Apache Airflow deserves a post of its own and I’m planning to write about it in the future. Simply put, Airflow is an open-source workflow orchestration tool that helps data engineers make sense of production data pipelines. In today’s world, where data fuels a lot of applications, the reliability and maintainability of airflow pipelines leave little to be desired. Airflow executes tasks in DAGs (Directed Acyclic Graphs) where each node is a task and these tasks execute in the order that we specify. It’s possible to run airflow in a distributed setting to scale it up for production requirements. But airflow is too much for small projects and it ends up adding overhead to a fast-paced light development process.

Cloud Scheduler

This is one of the less known features of google cloud and is the service that we used in our project. Cloud scheduler is a serverless offering of cron by google cloud. In the free tier, google lets you schedule 3 jobs for free. Note that an execution instance is different from a job which means that you can schedule 3 processes for any cron schedule.
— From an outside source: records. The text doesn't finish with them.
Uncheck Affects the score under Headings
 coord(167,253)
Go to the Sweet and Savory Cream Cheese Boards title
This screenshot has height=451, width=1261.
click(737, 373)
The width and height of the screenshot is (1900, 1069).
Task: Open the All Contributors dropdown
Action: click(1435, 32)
We wanted our process to run every hour and hence the trusty schedule of 0 * * * * (more info here) was implemented on the cloud scheduler.


Lets scrape twitter

There is an excellent Python package for scraping twitter that can be found here. I used this to extract the data for the hashtags that we wanted to collect the data for.

Google cloud functions

Google cloud functions are a serverless offering by google. A variety of tasks can be performed with these serverless functions but in this post, I’ll only talk about how I used them to scrape data from twitter.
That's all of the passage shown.